6. Canudos está sendo apresentado como uma epopeia, e isso também dificulta sua compreensão. A epopeia produz um prazer estético, é capaz de atrair, apaixonar e emocionar, mas não é um gênero literário apto a provocar um diálogo entre escritor e leitor, ao contrário do romance e da novela, por exemplo. Paulo Freire acentua o valor pedagógico de textos dialogais, textos que provocam as pessoas a pensar e assumir algum tipo de compromisso em relação à tragédia relatada no texto.
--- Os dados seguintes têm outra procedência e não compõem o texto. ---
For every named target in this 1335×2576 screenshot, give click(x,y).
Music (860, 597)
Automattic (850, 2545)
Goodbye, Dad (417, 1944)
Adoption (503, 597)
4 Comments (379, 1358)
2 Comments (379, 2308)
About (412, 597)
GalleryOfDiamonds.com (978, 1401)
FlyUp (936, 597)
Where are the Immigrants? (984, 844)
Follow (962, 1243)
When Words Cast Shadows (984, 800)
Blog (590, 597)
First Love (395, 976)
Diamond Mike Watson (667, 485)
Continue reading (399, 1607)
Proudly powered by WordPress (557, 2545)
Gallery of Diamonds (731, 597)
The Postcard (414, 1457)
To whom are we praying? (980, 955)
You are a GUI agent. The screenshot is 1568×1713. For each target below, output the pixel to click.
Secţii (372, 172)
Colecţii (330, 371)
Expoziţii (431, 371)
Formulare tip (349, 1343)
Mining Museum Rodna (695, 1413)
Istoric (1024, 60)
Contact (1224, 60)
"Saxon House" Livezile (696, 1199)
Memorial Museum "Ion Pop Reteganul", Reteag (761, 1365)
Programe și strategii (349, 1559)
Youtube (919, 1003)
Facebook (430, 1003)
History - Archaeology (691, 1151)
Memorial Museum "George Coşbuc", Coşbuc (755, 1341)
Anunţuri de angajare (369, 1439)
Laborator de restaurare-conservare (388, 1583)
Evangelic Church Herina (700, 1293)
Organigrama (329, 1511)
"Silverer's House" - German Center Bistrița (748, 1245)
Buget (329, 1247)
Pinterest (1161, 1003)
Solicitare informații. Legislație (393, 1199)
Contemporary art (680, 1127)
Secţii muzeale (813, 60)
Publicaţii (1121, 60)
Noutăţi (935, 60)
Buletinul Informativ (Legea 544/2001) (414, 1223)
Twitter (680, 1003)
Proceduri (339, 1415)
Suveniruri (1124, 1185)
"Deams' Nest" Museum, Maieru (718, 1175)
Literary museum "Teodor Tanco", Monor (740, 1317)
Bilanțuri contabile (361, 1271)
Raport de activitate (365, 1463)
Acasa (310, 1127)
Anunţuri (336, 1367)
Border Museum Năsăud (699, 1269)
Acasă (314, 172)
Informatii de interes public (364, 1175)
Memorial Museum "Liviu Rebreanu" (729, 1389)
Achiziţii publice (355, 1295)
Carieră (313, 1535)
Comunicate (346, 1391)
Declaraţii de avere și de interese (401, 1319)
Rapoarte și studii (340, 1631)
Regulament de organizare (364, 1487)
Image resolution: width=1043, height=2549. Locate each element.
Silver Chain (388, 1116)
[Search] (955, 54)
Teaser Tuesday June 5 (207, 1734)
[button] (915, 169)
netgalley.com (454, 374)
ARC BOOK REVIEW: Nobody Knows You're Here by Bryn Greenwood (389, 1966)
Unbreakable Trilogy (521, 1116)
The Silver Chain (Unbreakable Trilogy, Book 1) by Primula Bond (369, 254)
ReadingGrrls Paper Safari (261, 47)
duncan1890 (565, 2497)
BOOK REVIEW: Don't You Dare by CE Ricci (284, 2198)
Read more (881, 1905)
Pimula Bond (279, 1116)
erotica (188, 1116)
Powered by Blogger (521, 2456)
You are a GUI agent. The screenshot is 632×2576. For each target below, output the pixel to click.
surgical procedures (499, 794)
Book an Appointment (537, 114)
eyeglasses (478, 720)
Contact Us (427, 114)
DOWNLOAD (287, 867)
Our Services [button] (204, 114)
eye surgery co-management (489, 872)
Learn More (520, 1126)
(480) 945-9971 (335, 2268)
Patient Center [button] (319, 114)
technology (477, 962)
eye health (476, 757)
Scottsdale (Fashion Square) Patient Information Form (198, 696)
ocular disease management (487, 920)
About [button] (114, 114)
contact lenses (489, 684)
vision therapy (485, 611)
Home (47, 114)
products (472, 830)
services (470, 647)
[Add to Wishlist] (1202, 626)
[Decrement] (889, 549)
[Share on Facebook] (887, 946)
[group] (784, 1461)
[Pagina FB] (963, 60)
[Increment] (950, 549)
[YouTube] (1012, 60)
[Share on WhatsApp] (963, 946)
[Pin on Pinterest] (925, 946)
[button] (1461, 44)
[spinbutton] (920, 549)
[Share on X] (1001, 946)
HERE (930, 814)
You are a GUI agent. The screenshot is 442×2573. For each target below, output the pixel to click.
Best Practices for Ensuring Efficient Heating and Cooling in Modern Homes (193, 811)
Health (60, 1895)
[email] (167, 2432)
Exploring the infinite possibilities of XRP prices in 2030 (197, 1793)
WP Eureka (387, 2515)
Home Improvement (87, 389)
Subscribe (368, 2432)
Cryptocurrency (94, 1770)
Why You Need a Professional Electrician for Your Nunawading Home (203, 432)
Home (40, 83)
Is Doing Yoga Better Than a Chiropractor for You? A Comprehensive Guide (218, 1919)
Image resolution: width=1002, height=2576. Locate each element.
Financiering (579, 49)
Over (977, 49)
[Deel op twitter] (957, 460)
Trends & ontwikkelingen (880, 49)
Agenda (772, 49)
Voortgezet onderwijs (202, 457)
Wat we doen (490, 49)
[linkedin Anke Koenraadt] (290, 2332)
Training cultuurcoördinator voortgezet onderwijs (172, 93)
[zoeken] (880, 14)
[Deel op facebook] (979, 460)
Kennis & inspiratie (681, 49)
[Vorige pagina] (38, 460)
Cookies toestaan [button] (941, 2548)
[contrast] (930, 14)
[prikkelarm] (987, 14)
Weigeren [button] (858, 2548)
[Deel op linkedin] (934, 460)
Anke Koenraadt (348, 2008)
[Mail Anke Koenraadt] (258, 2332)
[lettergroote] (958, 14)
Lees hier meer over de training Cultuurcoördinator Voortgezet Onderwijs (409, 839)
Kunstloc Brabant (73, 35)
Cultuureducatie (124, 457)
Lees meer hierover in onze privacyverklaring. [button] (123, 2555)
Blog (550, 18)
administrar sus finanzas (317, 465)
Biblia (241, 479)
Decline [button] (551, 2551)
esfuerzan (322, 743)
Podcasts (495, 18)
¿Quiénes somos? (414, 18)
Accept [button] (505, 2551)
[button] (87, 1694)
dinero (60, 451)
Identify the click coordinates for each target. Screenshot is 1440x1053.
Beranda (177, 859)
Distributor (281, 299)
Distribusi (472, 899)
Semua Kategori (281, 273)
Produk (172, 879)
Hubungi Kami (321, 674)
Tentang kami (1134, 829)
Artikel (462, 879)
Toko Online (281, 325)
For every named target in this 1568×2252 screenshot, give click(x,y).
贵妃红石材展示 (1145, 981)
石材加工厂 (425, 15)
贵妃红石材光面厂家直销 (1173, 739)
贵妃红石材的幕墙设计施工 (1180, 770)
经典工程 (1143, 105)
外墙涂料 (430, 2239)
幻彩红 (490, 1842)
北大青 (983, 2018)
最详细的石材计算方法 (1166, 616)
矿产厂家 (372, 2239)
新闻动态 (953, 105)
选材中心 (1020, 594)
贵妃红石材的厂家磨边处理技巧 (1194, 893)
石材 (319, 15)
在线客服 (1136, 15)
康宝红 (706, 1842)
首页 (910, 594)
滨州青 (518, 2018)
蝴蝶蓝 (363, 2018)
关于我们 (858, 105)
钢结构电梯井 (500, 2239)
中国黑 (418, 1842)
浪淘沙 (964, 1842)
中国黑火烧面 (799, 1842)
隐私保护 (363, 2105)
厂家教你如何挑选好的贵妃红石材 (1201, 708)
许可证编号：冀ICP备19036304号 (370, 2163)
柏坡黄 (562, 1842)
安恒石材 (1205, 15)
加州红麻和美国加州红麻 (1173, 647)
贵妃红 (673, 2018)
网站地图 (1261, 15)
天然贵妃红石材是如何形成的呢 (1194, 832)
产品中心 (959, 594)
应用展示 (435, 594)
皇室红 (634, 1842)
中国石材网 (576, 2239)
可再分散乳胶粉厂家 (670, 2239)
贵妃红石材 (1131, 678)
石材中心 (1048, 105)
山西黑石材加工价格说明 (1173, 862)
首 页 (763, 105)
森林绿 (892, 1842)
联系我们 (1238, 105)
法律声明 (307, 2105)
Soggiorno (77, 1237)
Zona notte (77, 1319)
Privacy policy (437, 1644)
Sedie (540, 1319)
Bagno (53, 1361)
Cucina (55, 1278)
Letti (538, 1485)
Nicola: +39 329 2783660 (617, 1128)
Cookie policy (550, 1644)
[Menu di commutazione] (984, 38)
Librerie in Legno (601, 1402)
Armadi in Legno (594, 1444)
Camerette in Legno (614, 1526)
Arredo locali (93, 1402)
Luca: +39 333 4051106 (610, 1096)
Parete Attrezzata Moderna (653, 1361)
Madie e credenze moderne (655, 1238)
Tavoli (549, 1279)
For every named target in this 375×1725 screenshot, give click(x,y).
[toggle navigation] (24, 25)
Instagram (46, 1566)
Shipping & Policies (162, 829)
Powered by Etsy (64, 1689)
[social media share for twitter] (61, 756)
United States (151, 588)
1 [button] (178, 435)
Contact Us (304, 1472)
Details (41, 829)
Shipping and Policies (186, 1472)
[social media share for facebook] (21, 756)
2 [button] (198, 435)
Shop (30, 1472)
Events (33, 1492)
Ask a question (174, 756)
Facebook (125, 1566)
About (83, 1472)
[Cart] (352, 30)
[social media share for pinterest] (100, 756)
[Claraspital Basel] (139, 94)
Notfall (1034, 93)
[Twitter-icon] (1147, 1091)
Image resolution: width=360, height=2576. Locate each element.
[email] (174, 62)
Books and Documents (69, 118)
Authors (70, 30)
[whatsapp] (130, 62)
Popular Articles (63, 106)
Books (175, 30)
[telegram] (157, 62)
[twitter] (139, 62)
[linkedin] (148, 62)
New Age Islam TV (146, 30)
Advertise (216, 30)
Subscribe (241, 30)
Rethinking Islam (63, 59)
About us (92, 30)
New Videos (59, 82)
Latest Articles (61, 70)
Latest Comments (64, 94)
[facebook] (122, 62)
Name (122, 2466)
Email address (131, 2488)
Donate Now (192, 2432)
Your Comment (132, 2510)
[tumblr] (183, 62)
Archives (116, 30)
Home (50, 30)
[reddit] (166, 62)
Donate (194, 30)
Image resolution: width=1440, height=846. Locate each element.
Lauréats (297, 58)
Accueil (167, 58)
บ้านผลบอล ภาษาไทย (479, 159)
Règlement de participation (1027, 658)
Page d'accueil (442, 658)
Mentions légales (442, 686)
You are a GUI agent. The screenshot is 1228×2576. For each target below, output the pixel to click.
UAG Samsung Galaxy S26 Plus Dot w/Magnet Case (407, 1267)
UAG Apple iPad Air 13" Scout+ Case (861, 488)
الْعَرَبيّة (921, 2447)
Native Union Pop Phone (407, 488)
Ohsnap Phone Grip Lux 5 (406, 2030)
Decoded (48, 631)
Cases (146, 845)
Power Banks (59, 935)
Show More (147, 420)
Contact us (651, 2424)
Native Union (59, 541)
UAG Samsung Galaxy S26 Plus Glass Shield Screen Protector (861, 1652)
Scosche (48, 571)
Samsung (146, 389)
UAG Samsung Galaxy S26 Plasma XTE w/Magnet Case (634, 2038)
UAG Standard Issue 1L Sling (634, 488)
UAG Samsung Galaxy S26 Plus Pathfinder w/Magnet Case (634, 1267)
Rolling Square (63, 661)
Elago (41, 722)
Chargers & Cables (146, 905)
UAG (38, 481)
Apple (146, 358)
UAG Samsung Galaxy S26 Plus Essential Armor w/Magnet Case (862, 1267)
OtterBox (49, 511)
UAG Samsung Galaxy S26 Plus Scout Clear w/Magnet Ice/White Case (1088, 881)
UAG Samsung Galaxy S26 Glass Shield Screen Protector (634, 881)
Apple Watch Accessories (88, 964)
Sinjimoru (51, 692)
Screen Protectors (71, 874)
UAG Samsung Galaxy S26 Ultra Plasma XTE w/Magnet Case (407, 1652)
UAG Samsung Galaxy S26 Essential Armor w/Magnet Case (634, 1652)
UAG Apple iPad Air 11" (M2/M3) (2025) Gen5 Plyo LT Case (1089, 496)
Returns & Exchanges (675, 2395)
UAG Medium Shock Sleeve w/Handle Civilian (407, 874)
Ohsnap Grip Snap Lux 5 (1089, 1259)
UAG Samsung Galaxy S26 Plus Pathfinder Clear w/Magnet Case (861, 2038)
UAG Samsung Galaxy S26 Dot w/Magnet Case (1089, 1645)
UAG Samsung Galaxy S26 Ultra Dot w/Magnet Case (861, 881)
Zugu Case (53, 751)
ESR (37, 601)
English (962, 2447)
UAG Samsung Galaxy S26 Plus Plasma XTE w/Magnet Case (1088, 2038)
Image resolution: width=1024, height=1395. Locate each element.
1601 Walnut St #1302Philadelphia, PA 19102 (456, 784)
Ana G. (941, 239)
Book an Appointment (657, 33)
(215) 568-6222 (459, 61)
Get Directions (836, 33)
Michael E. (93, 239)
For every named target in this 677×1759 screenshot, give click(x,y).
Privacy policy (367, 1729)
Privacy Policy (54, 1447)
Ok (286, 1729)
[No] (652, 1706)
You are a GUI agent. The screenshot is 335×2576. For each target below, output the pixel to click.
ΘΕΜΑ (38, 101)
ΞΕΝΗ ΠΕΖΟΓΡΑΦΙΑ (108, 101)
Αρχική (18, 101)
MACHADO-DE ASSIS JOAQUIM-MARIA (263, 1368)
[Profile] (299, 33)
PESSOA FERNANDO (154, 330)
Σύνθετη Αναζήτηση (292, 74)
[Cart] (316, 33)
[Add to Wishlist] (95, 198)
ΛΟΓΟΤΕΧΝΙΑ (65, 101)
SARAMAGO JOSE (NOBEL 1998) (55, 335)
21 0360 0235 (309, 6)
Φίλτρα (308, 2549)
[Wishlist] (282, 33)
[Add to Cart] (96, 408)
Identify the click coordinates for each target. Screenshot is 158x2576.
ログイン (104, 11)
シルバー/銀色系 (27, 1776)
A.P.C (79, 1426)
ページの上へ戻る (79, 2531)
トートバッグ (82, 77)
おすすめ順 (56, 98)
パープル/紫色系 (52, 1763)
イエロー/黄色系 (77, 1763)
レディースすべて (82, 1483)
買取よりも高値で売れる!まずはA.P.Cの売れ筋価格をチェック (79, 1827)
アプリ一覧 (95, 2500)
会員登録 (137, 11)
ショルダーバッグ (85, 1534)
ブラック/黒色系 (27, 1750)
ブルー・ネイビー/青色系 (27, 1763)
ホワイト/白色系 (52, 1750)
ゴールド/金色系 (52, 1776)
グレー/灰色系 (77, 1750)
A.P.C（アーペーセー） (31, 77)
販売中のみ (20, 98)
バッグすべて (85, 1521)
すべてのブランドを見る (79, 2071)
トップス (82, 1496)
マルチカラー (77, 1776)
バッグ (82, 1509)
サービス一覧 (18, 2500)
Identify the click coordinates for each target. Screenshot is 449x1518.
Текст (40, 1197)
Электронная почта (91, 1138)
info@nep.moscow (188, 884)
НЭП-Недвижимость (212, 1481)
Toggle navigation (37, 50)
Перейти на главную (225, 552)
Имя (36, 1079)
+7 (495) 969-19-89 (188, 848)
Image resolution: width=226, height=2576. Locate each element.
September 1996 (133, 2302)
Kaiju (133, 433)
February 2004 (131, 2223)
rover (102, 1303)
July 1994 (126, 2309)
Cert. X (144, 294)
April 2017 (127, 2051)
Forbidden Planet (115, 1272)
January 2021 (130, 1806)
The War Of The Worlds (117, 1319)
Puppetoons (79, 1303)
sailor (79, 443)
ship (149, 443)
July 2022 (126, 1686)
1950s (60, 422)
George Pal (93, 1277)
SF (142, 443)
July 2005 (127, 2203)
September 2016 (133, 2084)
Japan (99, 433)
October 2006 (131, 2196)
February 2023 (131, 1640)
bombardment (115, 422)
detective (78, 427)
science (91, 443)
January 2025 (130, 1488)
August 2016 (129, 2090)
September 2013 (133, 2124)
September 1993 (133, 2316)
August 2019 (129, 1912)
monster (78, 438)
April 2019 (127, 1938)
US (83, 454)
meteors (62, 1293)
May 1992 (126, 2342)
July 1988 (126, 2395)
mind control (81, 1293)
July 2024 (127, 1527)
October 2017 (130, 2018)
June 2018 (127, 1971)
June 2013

Ora, Euclides da Cunha é um autor épico, ele conta uma grande história mas não questiona o leitor. É nesse sentido que sou grato ao professor José Calasans, na época professor da Universidade Federal da Bahia, pelo fato de me ter apontado o livro de Manuel Benício, intitulado ‘O rei dos jagunços’, editado em 1899 pela Tipografia do Jornal do Commércio no Rio de Janeiro. Eis um texto que desafia e mexe com a gente, exatamente por ser escrito por alguém que teve de abandonar o campo de batalha em Canudos por escrever textos que incomodaram os militares. Como Euclides, Benício foi repórter no cenário da guerra, desta vez a serviço do ‘Jornal do Commércio’ (do Rio de Janeiro), mas suas reportagens não agradaram ao Clube Militar do Rio de Janeiro e no dia 29 de julho de 1897, elas de repente desapareceram das colunas do jornal. Os militares as achavam ‘inconvenientes’. No momento em que se abre espaço para discussão, a voz autoritária intervém e suspende o diálogo por considerá-lo inconveniente. Benício ficou decepcionado e amigos lhe aconselharam escrever um livro sobre sua experiência. As informações históricas contidas em meu ensaio ‘Os Anjos de Canudos’ provêm em parte do quarto capítulo do livro de Benício, uma espécie de romance com base documental. Ali ele escreve como as famílias sertanejas fecharam as casas quando viram o exército se aproximar. Eram tropas estrangeiras a invadir seu mundo. Não são unicamente os canudenses que sentiam as expedições militares como invasões violentas em seu mundo, mas os sertanejos em geral. Ao revelar casos como esse, Benício desnuda as mentiras divulgadas pela imprensa da época e desmascara a tese da ‘anormalidade sertaneja’. As reações dos habitantes diante das tropas eram perfeitamente normais. Enfim, o texto de Benício me parece apropriado para abrir espaço a uma discussão em profundidade sobre Canudos e foi por isso que nele me aprofundei para escrever meu ensaio ‘Os anjos de Canudos’ (Vozes, 1997).


Eduardo Hoornaert foi professor catedrático de História da Igreja. É membro fundador da Comissão de Estudos da História da Igreja na América Latina (CEHILA). Atualmente está estudando a formação do cristianismo nas suas origens, especificamente os dois primeiros séculos.